Group holds freedom of speech discussion at MU

THE MANEATER   |  March 9, 2007 by Andrew Denney

Members of a free speech advocacy group visited MU Thursday to discuss an initiative that they say would hamper the free exchange of ideas and viewpoints on Missouri campuses.

Members from the Center for Campus Free Speech were discussing the Emily Brooker Intellectual Diversity Act, which was approved Feb. 27 in a hearing held by the House Higher Education Committee to determine whether the entire House would vote on the measure.

Votes were split along party lines, with the committee’s five Republicans voting for the bill and three Democrats voting against it.

The bill was inspired by a lawsuit filed last year by Brooker, a Missouri State University graduate, against the school. Brooker claimed a professor had graded her poorly when she refused to sign a letter to Missouri legislators in support of same-sex adoption. MSU settled the suit.

If the initiative is passed, MU and all other public higher education institutions in Missouri would be required to generate annual reports about intellectual diversity on campus for submission to the state government.
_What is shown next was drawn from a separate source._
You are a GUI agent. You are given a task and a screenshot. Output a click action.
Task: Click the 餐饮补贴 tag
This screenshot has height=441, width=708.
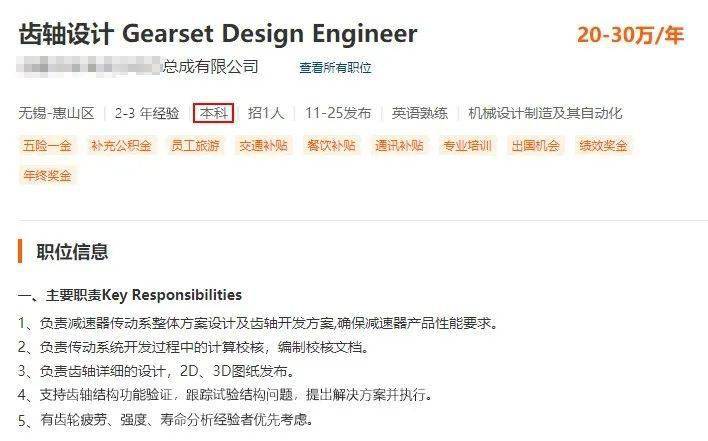pyautogui.click(x=331, y=145)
“I think it would savor balance and sensibility over truth,” CCFS Field Organizer Kendra Wobbema said. “It’s a bad thing for the educational process.”

Wobbema said the objective of her visit was to inform MU students about similar intellectual diversity initiatives facing colleges in other states and to vocalize the opposition to the legislation.

Wobbema met with student leaders in the Missouri Students Association, College Democrats, Triangle Coalition and the Progressive Action Network. She provided the student leaders with information about how to get in touch with student organizations on other campuses that are being affected by intellectual diversity initiatives.

In Missouri, Wobbema has also met with student leaders at UM-St. Louis, UM-Kansas City and Lincoln University in Jefferson City.

Intellectual diversity initiatives similar to the Missouri bill have been rejected by state legislatures in Montana, South Dakota and Virginia.

Wobbema said though it might be too early to determine if the bill will pass in Missouri, the efforts of her organization have helped students in other states to join together and stand against intellectual diversity legislation.

“We really just want to help mobilize people,” she said. “I think it is making a difference.”

According to a report released this year by the American Council of Trustees and Alumni of students polled at MU and MSU, 58.7 percent said some professors use the classroom to present their personal political views and 51 percent reported that they have courses where they feel their grade hinges on agreeing with the professor’s viewpoints.

ACTA program director Charles Mitchell, who testified at the House hearing, said intellectual diversity is an issue that needs to be addressed on America’s college campuses.

“We support taking action on intellectual diversity in a responsible way,” he said.

According to the ACTA Web site, the non-profit Washington, D.C., based organization seeks to restore intellectual diversity on America’s college campuses and defend students and professors that feel their academic freedom is under attack by other faculty or school administration.

Mitchell said higher education, in accordance with its guidelines regarding intellectual diversity, has not appropriately addressed the issue.

“The education establishment has not taken action on the issue,” Mitchell said. “Words are not enough.”

Mitchell referred to the Brooker case as an example what he said was academia’s inaction in defending intellectual diversity.

“That’s not what it should take to be treated fairly in the classroom,” Mitchell said.